Most of these “wellness” products seem like various packagings of snake oil. But, the wellness industry is massive. In 2018, the dietary supplement industry was valued to be over $100 billion. Goop has received a brand valuation of $250 million.

So, who’s buying into these products? Are there any real benefits? Are there tangible harms? And while we’re at it, what does wellness even mean?

These are the questions that the second season of the podcast “The Dream” explores and attempts to answer. Throughout the season, which just released its final episode Feb. 24, examines the power of the Food & Drug Administration, scrutinizes the culture around pregnancy, and even tries out a couple of fringe therapies – magnetic resonance therapy anyone?

“The Dream” is a series that explores the ways capitalism exploits the concept of the “American Dream” and our innate optimism and trust in others. The Podcast is co-hosted by Jane Marie – a Peabody and Emmy award-winning journalist who used to work on This American  Life – and Dan Gallucci – a Grammy-nominated audio engineer and former member of The Cold War Kids. Marie is the major player within the show providing the signature rants that provide the bed of the show.

The first season of “The Dream” caused quite a stir, taking on a controversial subject. The podcast’s debut season focused on multi-level marketing – a business model that utilizes a vast network of nonsalaried salespeople and often strongly resembles the structure of a pyramid scheme. The season dove into the history of the business model and some companies that currently utilize it like the infamous clothing company LulaRoe.

The second season’s exploration of wellness feels like a natural extension of the first. There is quite a bit of crossover in these two fields of interest.
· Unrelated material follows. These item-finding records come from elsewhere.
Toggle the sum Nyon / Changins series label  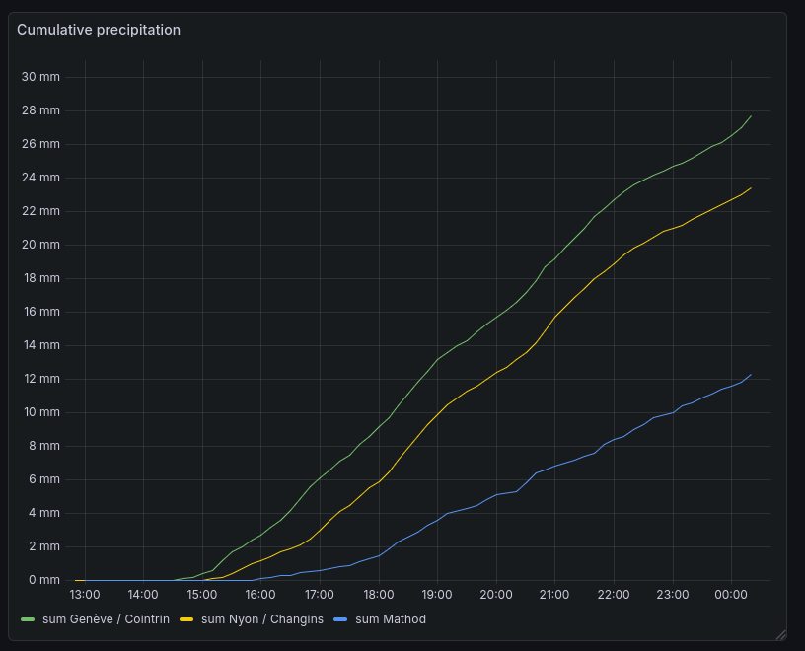261,619
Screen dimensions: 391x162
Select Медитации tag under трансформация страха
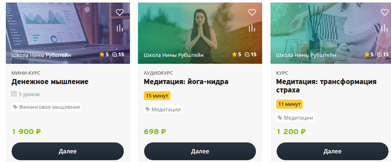pos(295,118)
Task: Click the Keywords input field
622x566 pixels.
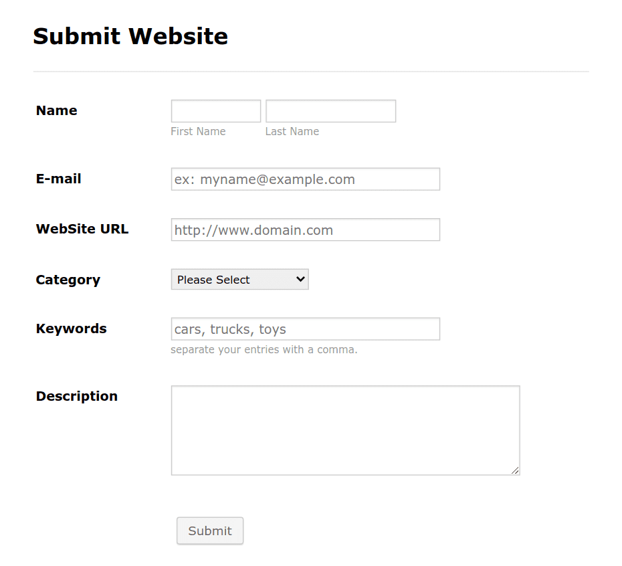Action: (306, 328)
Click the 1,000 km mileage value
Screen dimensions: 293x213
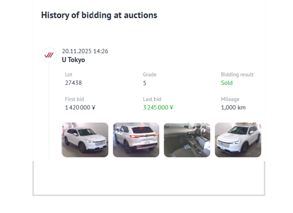pos(233,107)
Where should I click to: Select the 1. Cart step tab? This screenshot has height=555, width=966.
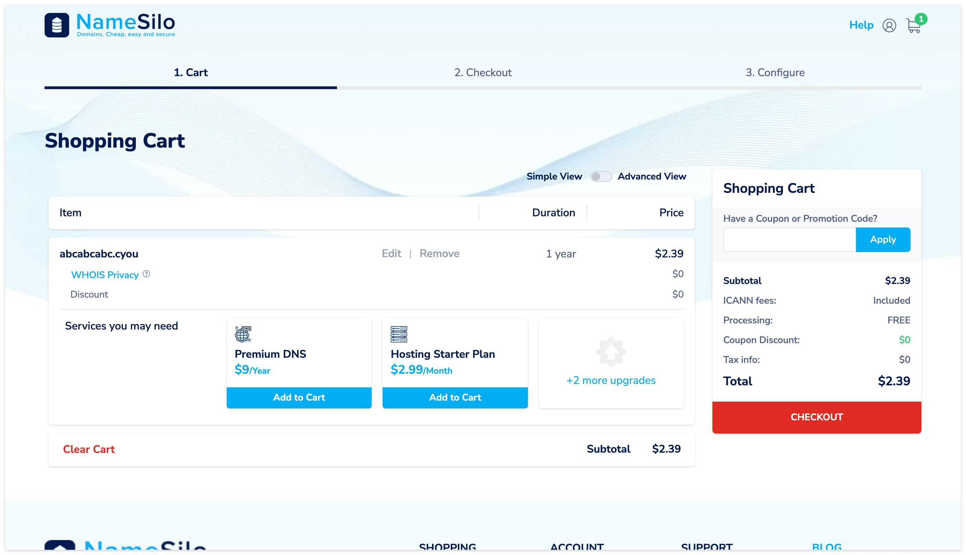(190, 72)
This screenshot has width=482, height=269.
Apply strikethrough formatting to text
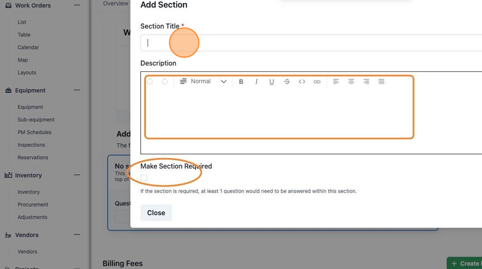(287, 81)
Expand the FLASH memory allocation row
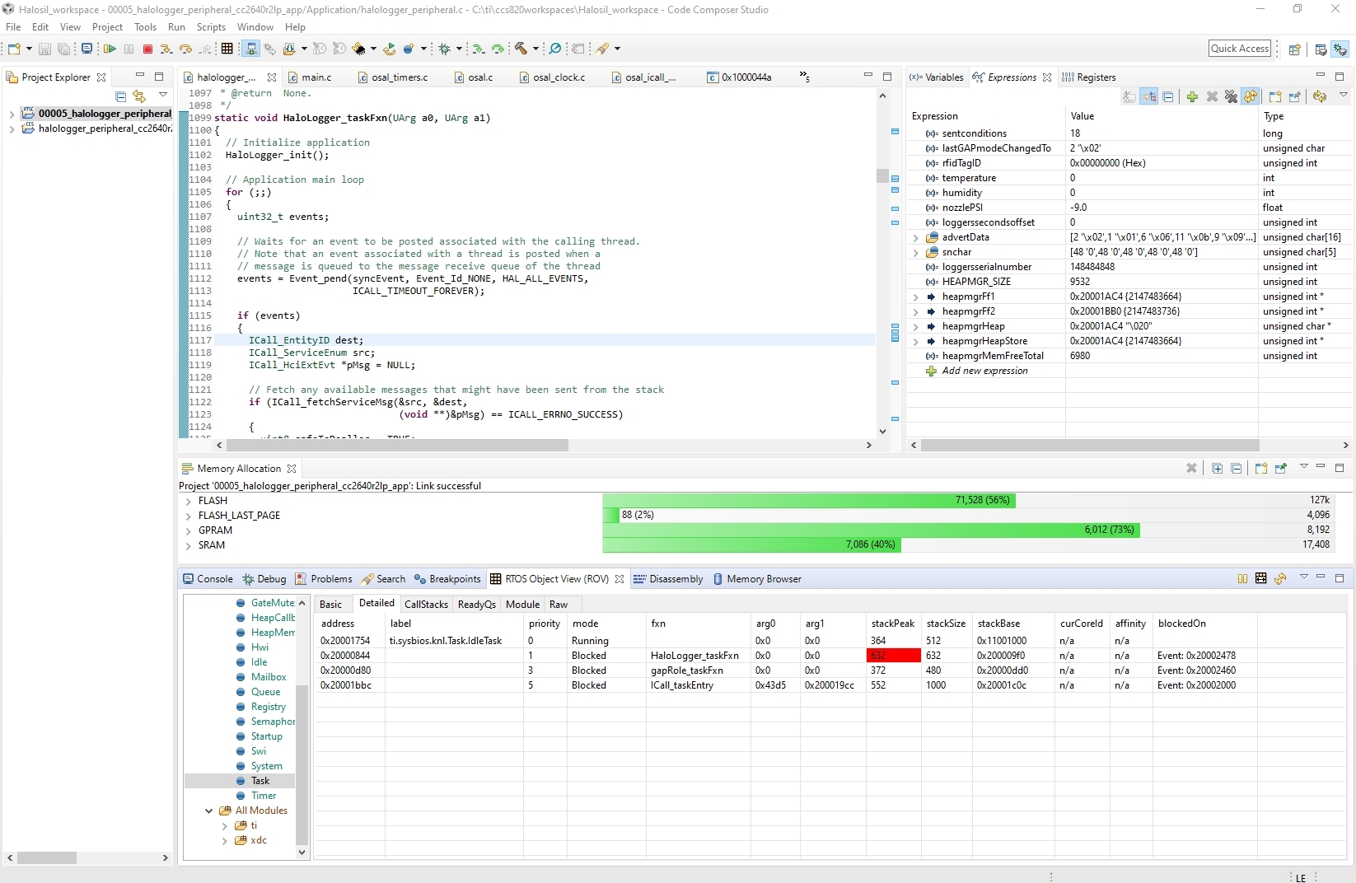Viewport: 1356px width, 883px height. click(x=188, y=501)

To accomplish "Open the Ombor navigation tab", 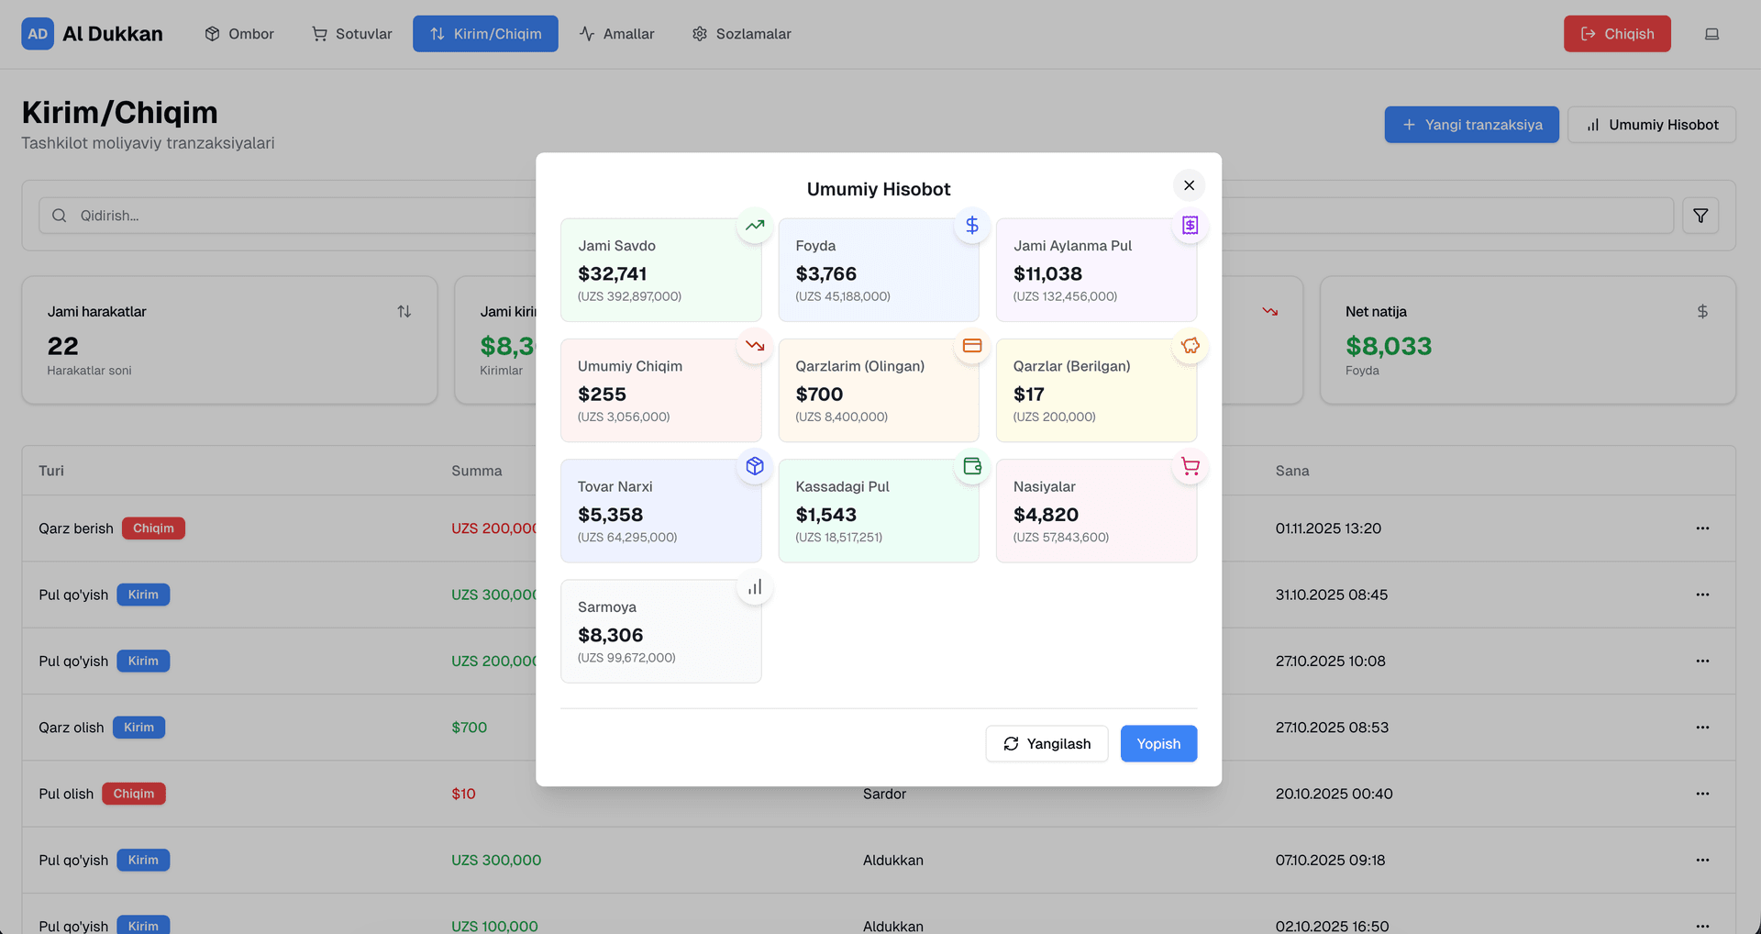I will [239, 34].
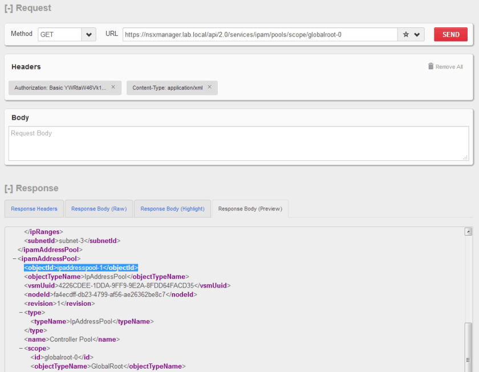Click into the URL input field
The height and width of the screenshot is (372, 479).
(259, 35)
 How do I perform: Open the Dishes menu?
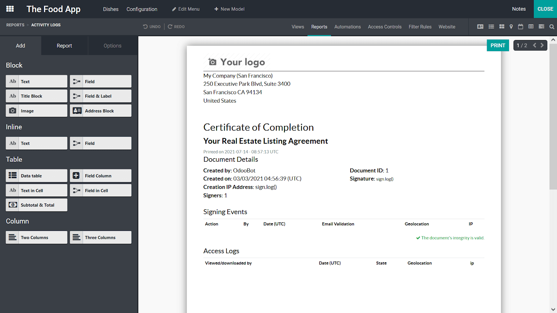111,9
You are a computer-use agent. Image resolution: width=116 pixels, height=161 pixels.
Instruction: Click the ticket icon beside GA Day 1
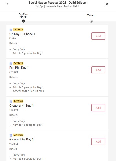[11, 30]
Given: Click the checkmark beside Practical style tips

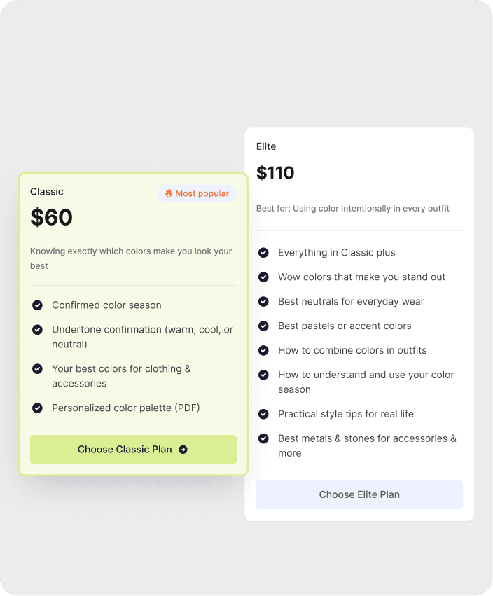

The concept of wellness is far more expansive though, and there is much for Marie and Gallucci to explore. They spend a large portion of the season looking into dietary supplements and their relationship with regulation and pharmaceuticals.

This season also gets far more personal. Marie and Gallucci talk about their personal wellness beliefs and regimens, and Marie tries a handful of therapies and supplements on herself. Marie also explores her family’s dedication to essential oils and explores how a traumatic incident during her childhood has influenced her stringent views on optimism.

If you are looking for an unbiased exploration on the topic of wellness, “The Dream” is not where you should look – it’s basically the antithesis of “The Goop Lab.” Jane Marie comes into her research and the show with a concrete view and there is not much that will convince her she could be wrong. This can be a problem for the show. Though it does its journalistic due diligence, Marie’s uncompromising distrust of the industry is likely to put some listeners in an uncomfortable position.

At the same time, however, Marie’s nihilism and righteousness are what keep the podcast interesting. She is a strong antidote to the pipedream verbiage of the industry. Her reprehension creates an engaging tension that keeps you listening to the series as she discusses the frequencies of lemongrass with her aunt and tests whether magnets can heal her sore knee.

Whether you are a wellness cynic like Marie or just surrounded by the industry’s messaging, “The Dream” will guide you on a fascinating exploration of what people will do to feel or seem healthier. And it might just make you think twice before picking up that bottle of “vitamins.”